Background: Patients with inflammatory bowel disease (IBD) have an increased risk of venous thromboembolic (VTE) complications compared with the general population. Incidences of deep venous thrombosis (DVT) and pulmonary embolism (PE) in patients with IBD are reported as 30.0-31.4/10 000 person-years (p-y) and 10.3-19.8/10 000 p-y, respectively.1 To date, no study in patients with moderateto-severe IBD has examined incidence of VTE complications in a controlled clinical setting. We aimed to evaluate the incidence of thromboembolic events across five clinical trials of an anti-MAd-CAM monoclonal antibody (SHP647) in patients with IBD. Methods: Data were pooled from five clinical trials of SHP647 in patients with Crohn's disease (CD) and ulcerative colitis (UC) (NCT01276509; NCT01298492; NCT01387594; NCT01620255; NCT01771809).
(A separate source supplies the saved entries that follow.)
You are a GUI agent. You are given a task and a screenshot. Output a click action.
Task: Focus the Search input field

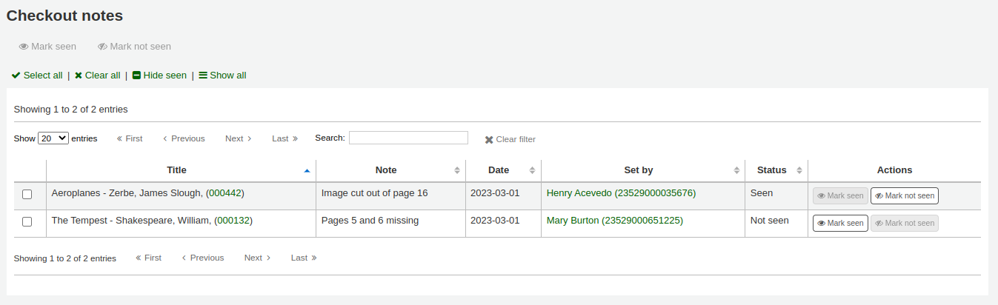pyautogui.click(x=408, y=138)
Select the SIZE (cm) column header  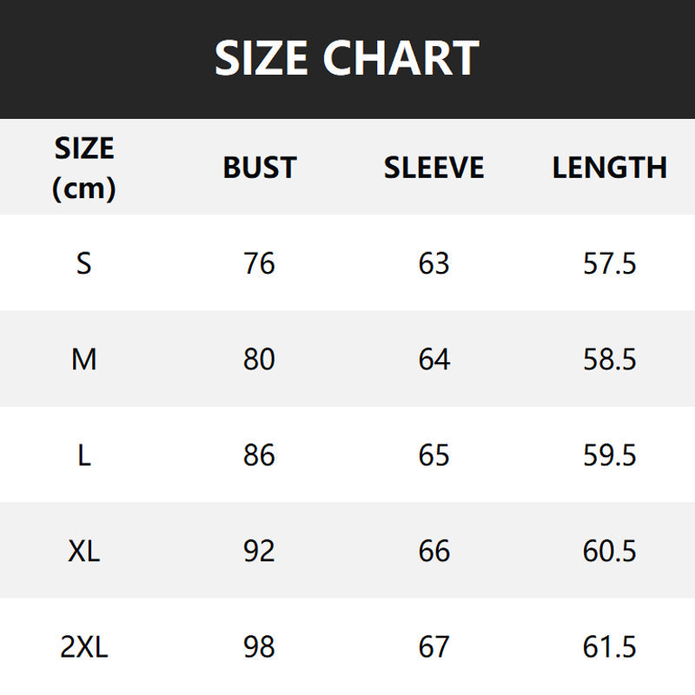point(84,168)
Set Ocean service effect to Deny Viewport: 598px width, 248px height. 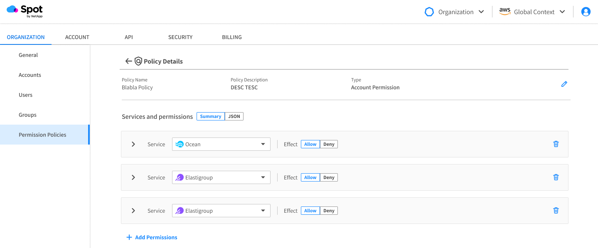tap(329, 144)
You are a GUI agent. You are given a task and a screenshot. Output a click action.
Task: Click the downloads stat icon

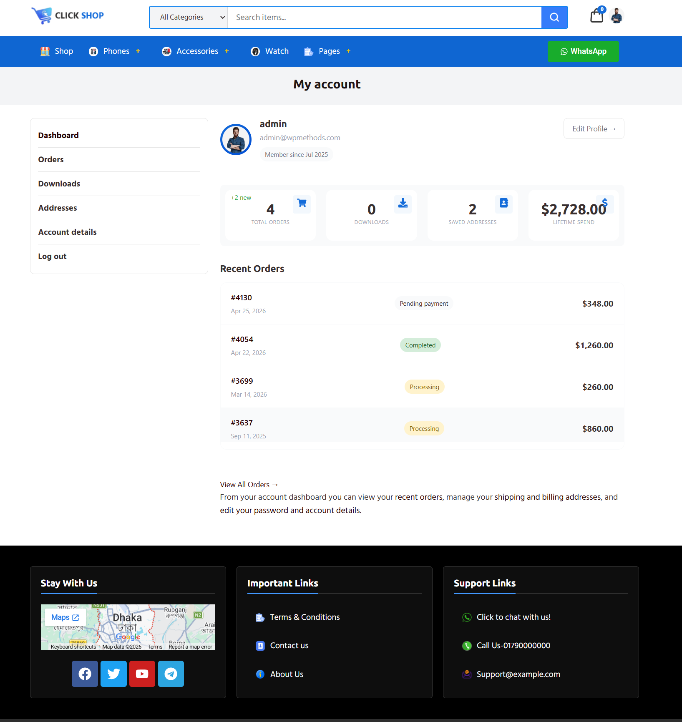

Three were 12-week induction studies, and two were open-label extension studies lasting 18-36 months. One study (NCT01771809) is ongoing. Patients had moderate-to-severe disease (CD: CDAI 220-450; UC: total Mayo score > 6). All adverse events were collected and coded using the Medical Dictionary for Regulatory Activities (MedDRA) system. The safety database was searched using Standardised MedDRA Query terms of: Embolic and Thrombotic events; Arterial, Embolic and Thrombotic events; and Venous and Ischaemic Central Nervous System Vascular Conditions. Person-years of exposure were calculated to include a 6-month post-treatment follow-up period, owing to the long half-life of the drug (5-9 days). Results: In total, 668 patients were enrolled across the five clinical trials (CD, n = 311; UC, n = 357). Placebo exposure was 35.4 p-y, while drug exposure was 1005.1 p-y. There were 17 thromboembolic events reported overall: 5 arterial and 12 venous. One event (PE in a 26-year-old woman treated with SHP647 225 mg) was fatal. The incidences of DVT and PE are presented in Table 1. The incidence of VTE appeared higher for CD than UC (risk ratio [95% CI] of events/p-y of exposure: 2.4 [0.88, 6.65]). Conclusions: The overall incidences of DVT and PE in these five trials of SHP647 were within the range reported for the overall IBD population, when considering the wide-ranging confidence intervals. The total numbers of events in the UC, CD and placebo groups were small and insufficient for robust conclusions on relative rates.